El escándalo por la presencia de agentes de Estados Unidos en operativos de seguridad en Chihuahua sigue acorralando al Gobierno estatal contra el Gobierno federal por la injerencia de gobiernos extranjeros en México. La presidenta, Claudia Sheinbaum, ha cargado este jueves en rueda de prensa contra el Estado por solicitar la colaboración de elementos estadounidenses a través del secretario de seguridad pública estatal, Gilberto Loya Chávez.
El titular local anunció que la Torre Centinela de vigilancia en Ciudad Juárez “estaba abierta a la presencia permanente de estas agencias” seis días antes del accidente que destapó la colaboración. La mandataria ha asegurado que intentó ponerse en contacto con la gobernadora de Chihuahua, Maru Campos, para que rinda cuentas sobre el incidente; sin embargo, no contestó la llamada. “La busqué ayer, no estaba en la oficina”, ha indicado.
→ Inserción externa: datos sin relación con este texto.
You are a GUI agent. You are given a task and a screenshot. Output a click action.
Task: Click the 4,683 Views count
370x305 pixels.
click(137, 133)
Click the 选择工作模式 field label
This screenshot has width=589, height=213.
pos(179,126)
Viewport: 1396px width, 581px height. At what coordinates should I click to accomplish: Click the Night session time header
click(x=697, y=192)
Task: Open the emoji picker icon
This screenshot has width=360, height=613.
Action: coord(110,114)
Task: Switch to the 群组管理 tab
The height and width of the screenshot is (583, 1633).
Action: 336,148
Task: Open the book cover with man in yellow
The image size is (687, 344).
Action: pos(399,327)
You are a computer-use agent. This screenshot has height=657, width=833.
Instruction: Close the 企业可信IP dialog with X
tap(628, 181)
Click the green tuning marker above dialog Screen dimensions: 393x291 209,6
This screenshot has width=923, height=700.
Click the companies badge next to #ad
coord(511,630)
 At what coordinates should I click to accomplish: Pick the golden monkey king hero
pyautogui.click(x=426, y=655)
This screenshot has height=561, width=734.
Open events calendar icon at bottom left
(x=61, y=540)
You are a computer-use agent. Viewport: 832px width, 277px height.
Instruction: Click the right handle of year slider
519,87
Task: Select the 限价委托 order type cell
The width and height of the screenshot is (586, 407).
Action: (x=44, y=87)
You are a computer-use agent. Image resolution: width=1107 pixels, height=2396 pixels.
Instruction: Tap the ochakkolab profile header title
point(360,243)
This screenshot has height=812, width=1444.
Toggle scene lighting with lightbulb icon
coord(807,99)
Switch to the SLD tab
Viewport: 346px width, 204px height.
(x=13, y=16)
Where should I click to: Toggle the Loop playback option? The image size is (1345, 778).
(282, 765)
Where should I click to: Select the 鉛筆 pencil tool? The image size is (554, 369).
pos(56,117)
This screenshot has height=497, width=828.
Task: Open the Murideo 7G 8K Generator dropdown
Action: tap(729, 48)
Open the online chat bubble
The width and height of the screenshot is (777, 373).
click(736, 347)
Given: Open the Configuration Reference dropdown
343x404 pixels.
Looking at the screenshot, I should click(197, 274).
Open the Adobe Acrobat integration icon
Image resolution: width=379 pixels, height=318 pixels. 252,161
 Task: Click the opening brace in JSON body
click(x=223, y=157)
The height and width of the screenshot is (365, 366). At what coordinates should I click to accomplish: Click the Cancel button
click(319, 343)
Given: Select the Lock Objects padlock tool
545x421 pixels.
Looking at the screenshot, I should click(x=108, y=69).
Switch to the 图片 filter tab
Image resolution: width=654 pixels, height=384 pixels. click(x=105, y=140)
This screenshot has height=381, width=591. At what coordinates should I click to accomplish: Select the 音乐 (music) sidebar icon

Campos se reunirá con el secretario de Seguridad federal, Omar García Harfuch, este viernes en Ciudad de México.
Sheinbaum ha insistido en que la relación de colaboración en materia de seguridad con su vecino del norte es buena, pero se limita al intercambio de información y, bajo ningún concepto, a operaciones conjuntas en campo dentro del territorio mexicano. “Estados Unidos y el embajador [Ronald D. Johnson] deberían de haber informado, pero la principal falla está en el Gobierno estatal que solicitó esta colaboración”, ha sentenciado la mandataria en referencia a las palabras públicas de Loya Chávez.
Cuando un vehículo de la Agencia Estatal de Investigación en el que viajaban el director de la dependencia, Pedro Román Oseguera Cervantes, y un trabajador, Manuel Genaro Méndez, cayó por un barranco, se desveló que todos los pasajeros fallecieron en el accidente, incluidos dos agentes de Estados Unidos. Tanto The Washington Post como The New York Timeshan informado que eran agentes oficiales de la CIA, la Agencia Central de Inteligencia de Estados Unidos.
La gobernadora Campos ha defendido la explicación que ha dado su fiscal estatal, César Jáuregui, quien aseguró que los agentes extranjeros fallecidos eran instructores de drones de Estados Unidos que estaban capacitando a personal de seguridad local, justo el mismo día que se llevó a cabo una operación para desmantelar narcolaboratorios en el Estado. Además, asegura que elementos de la Secretaría de Defensa estaban presentes en la maniobra, pero la presidenta sostiene que ni su Gobierno ni el Ejército tenían conocimiento de la presencia de estos agentes de Estados Unidos.
“Es falso. En un operativo realizado ese día participó la Defensa Nacional, como participa en muchos operativos a solicitud de los gabinetes de Seguridad o de las fiscalías de los estados, pero eso no quiere decir que la Secretaría de la Defensa o el comandante de la zona o de la región supiera que había presencia de ciudadanos estadounidenses en operativos”, ha señalado Sheinbaum. Campos ha solicitado una reunión con la presidenta para dar parte de lo ocurrido, mientras que Sheinbaum asegura que no le ha respondido su llamada. “Ya no hubo comunicación, pero ella va a ver hoy al secretario de seguridad, aquí en las oficinas de Ciudad de México”, ha apuntado.
Respecto a cómo afecta esto a las relaciones con Estados Unidos, Sheinbaum ha asegurado que su gobierno no quiere friccionar las relaciones bilaterales con este incidente. “No es un asunto de que queramos escalar un problema con el Gobierno de Estados Unidos, pero tampoco podemos nosotros ser omisos a nuestra Constitución y a nuestras leyes y a su cumplimiento”, ha destacado, y ha hecho un llamado a que todos los gobiernos municipales se atengan a la ley. La legislación mexicana en cuanto a Seguridad Nacional establece que los agentes extranjeros no pueden desempeñar funciones que competan a las autoridades mexicanas y que deben ser aprobados por la Secretaría de Relaciones Exteriores.